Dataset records
+ + +
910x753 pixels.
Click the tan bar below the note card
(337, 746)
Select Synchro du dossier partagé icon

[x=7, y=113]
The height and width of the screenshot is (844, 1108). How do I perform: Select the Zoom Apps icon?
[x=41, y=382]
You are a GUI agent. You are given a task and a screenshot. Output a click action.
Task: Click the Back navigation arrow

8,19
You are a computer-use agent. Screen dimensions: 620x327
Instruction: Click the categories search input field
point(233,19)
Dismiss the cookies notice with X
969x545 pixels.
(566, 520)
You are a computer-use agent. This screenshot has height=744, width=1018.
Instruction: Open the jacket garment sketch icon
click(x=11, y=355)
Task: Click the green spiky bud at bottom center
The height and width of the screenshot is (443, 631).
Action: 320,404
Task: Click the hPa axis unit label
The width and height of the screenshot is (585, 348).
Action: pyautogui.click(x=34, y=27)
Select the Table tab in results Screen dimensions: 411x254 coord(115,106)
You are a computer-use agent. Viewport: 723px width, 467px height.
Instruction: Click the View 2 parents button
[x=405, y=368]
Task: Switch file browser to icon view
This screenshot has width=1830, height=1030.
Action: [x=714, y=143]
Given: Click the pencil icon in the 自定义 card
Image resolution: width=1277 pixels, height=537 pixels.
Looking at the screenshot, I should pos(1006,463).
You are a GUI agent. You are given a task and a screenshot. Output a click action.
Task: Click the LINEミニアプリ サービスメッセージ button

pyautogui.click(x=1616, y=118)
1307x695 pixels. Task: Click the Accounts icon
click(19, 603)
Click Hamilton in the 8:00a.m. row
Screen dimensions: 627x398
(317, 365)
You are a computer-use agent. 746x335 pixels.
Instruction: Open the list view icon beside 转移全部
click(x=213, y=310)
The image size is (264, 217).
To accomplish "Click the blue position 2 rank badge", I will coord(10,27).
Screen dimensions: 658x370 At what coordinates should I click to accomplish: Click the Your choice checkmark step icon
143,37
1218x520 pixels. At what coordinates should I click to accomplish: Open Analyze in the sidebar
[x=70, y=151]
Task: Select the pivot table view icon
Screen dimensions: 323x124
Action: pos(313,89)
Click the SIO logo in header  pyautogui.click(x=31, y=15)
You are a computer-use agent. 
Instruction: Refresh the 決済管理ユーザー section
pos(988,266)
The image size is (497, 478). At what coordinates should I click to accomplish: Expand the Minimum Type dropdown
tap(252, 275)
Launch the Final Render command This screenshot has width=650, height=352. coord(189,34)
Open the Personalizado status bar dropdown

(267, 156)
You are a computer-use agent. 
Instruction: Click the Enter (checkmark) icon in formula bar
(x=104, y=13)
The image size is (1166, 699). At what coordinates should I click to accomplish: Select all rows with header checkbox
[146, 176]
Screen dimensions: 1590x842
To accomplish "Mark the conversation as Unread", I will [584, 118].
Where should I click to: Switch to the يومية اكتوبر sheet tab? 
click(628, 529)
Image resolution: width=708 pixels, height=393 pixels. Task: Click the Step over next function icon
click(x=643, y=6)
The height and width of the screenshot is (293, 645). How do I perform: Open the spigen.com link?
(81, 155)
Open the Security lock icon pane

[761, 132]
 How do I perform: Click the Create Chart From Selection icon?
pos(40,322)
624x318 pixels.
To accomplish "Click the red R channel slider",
+ + +
▶ **The exercise**: Reproduce all of the data above line for line, with no changes.

▶ **The output**:
910x753 pixels.
Click the tan bar below the note card
(337, 746)
Select Synchro du dossier partagé icon

[x=7, y=113]
The height and width of the screenshot is (844, 1108). How do I perform: Select the Zoom Apps icon?
[x=41, y=382]
You are a GUI agent. You are given a task and a screenshot. Output a click action.
Task: Click the Back navigation arrow

8,19
You are a computer-use agent. Screen dimensions: 620x327
Instruction: Click the categories search input field
point(233,19)
Dismiss the cookies notice with X
969x545 pixels.
(566, 520)
You are a computer-use agent. This screenshot has height=744, width=1018.
Instruction: Open the jacket garment sketch icon
click(x=11, y=355)
Task: Click the green spiky bud at bottom center
The height and width of the screenshot is (443, 631).
Action: 320,404
Task: Click the hPa axis unit label
The width and height of the screenshot is (585, 348).
Action: pyautogui.click(x=34, y=27)
Select the Table tab in results Screen dimensions: 411x254 coord(115,106)
You are a computer-use agent. Viewport: 723px width, 467px height.
Instruction: Click the View 2 parents button
[x=405, y=368]
Task: Switch file browser to icon view
This screenshot has width=1830, height=1030.
Action: [x=714, y=143]
Given: Click the pencil icon in the 自定义 card
Image resolution: width=1277 pixels, height=537 pixels.
Looking at the screenshot, I should pos(1006,463).
You are a GUI agent. You are given a task and a screenshot. Output a click action.
Task: Click the LINEミニアプリ サービスメッセージ button

pyautogui.click(x=1616, y=118)
1307x695 pixels. Task: Click the Accounts icon
click(19, 603)
Click Hamilton in the 8:00a.m. row
Screen dimensions: 627x398
(317, 365)
You are a computer-use agent. 746x335 pixels.
Instruction: Open the list view icon beside 转移全部
click(x=213, y=310)
The image size is (264, 217).
To accomplish "Click the blue position 2 rank badge", I will coord(10,27).
Screen dimensions: 658x370 At what coordinates should I click to accomplish: Click the Your choice checkmark step icon
143,37
1218x520 pixels. At what coordinates should I click to accomplish: Open Analyze in the sidebar
[x=70, y=151]
Task: Select the pivot table view icon
Screen dimensions: 323x124
Action: pos(313,89)
Click the SIO logo in header  pyautogui.click(x=31, y=15)
You are a computer-use agent. 
Instruction: Refresh the 決済管理ユーザー section
pos(988,266)
The image size is (497, 478). At what coordinates should I click to accomplish: Expand the Minimum Type dropdown
tap(252, 275)
Launch the Final Render command This screenshot has width=650, height=352. coord(189,34)
Open the Personalizado status bar dropdown

(267, 156)
You are a computer-use agent. 
Instruction: Click the Enter (checkmark) icon in formula bar
(x=104, y=13)
The image size is (1166, 699). At what coordinates should I click to accomplish: Select all rows with header checkbox
[146, 176]
Screen dimensions: 1590x842
To accomplish "Mark the conversation as Unread", I will [584, 118].
Where should I click to: Switch to the يومية اكتوبر sheet tab? 
click(628, 529)
Image resolution: width=708 pixels, height=393 pixels. Task: Click the Step over next function icon
click(x=643, y=6)
The height and width of the screenshot is (293, 645). How do I perform: Open the spigen.com link?
(81, 155)
Open the Security lock icon pane

[761, 132]
 How do I perform: Click the Create Chart From Selection icon?
pos(40,322)
624x318 pixels.
To accomplish "Click the red R channel slider",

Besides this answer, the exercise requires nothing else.